*Task goal*
When you retype the entries, keep each one exact and leave out the pictures.

*Given information*
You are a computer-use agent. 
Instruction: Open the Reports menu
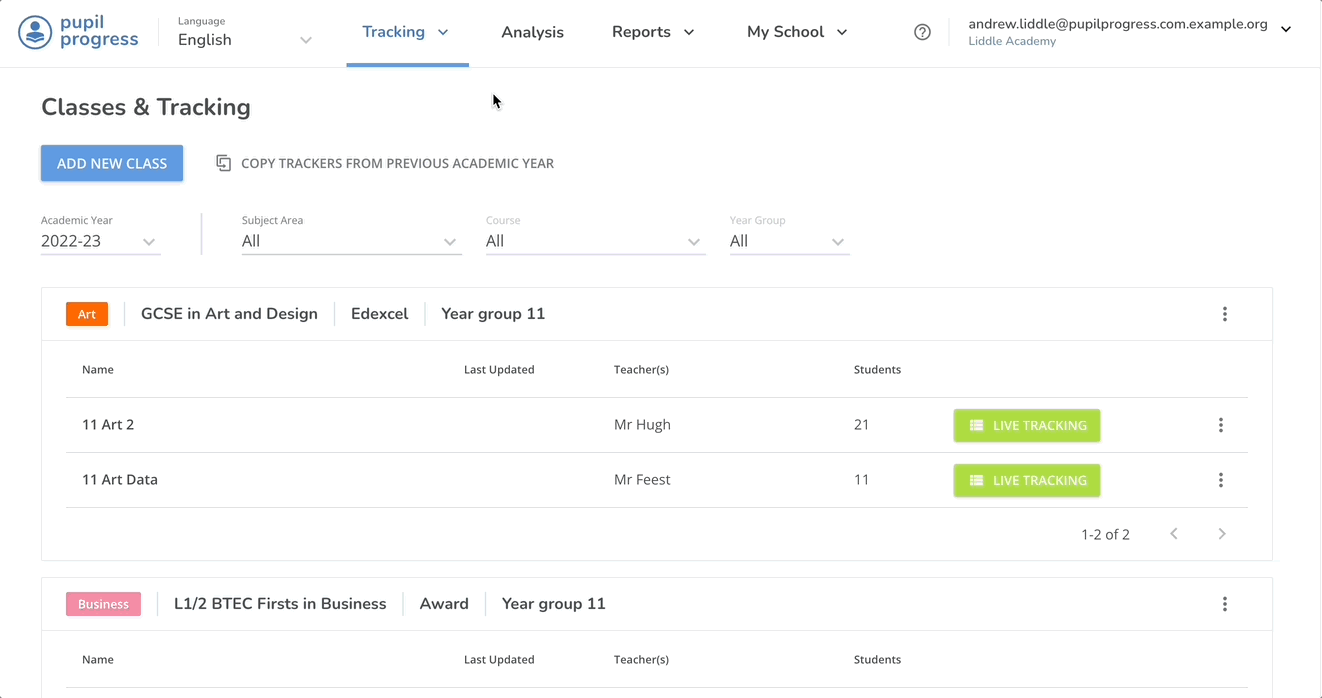[x=652, y=32]
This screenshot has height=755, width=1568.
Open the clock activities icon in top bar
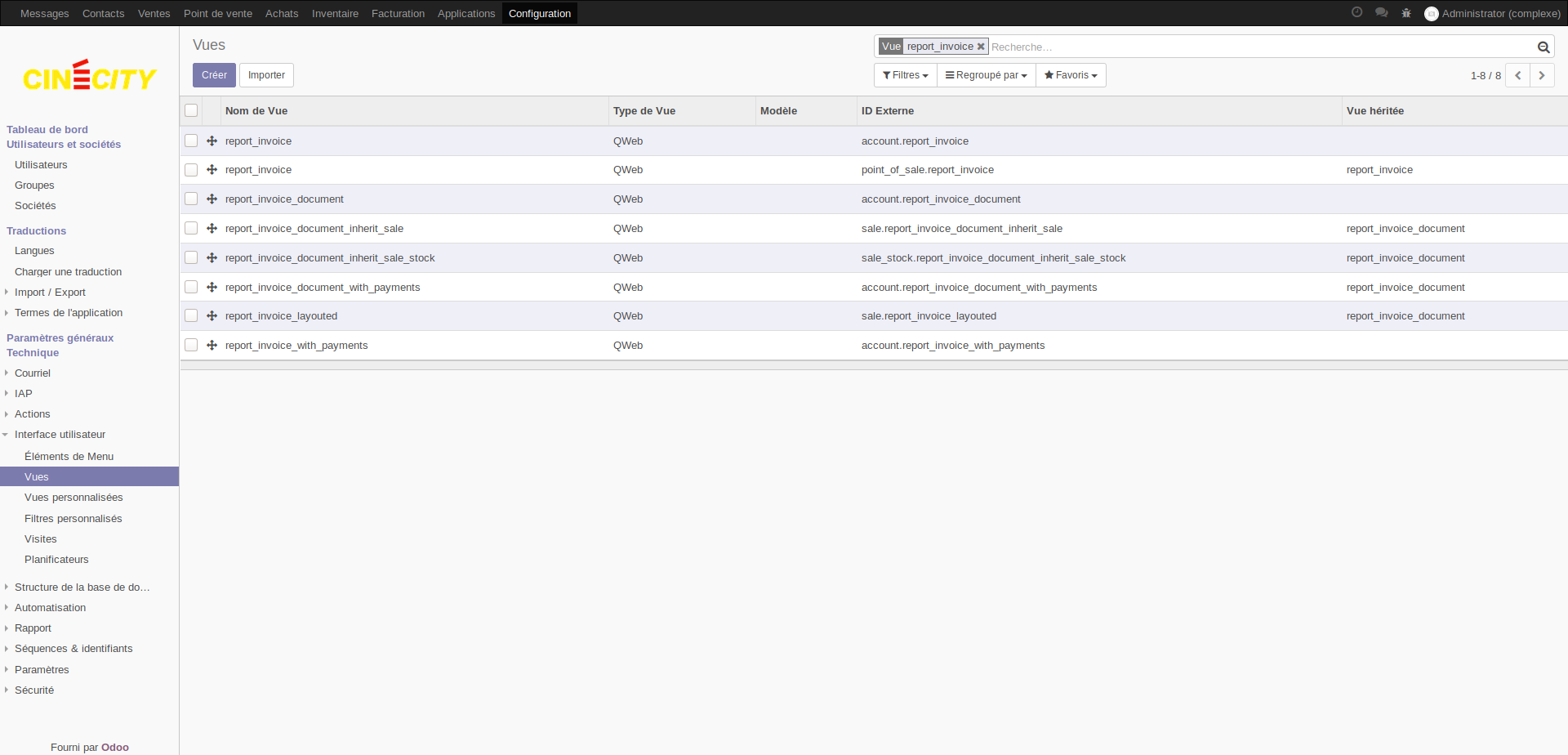pos(1356,12)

*Expected answer*
You are a computer-use agent. 
Instruction: Open the Reports menu
[x=652, y=32]
This screenshot has height=755, width=1568.
Open the clock activities icon in top bar
pos(1356,12)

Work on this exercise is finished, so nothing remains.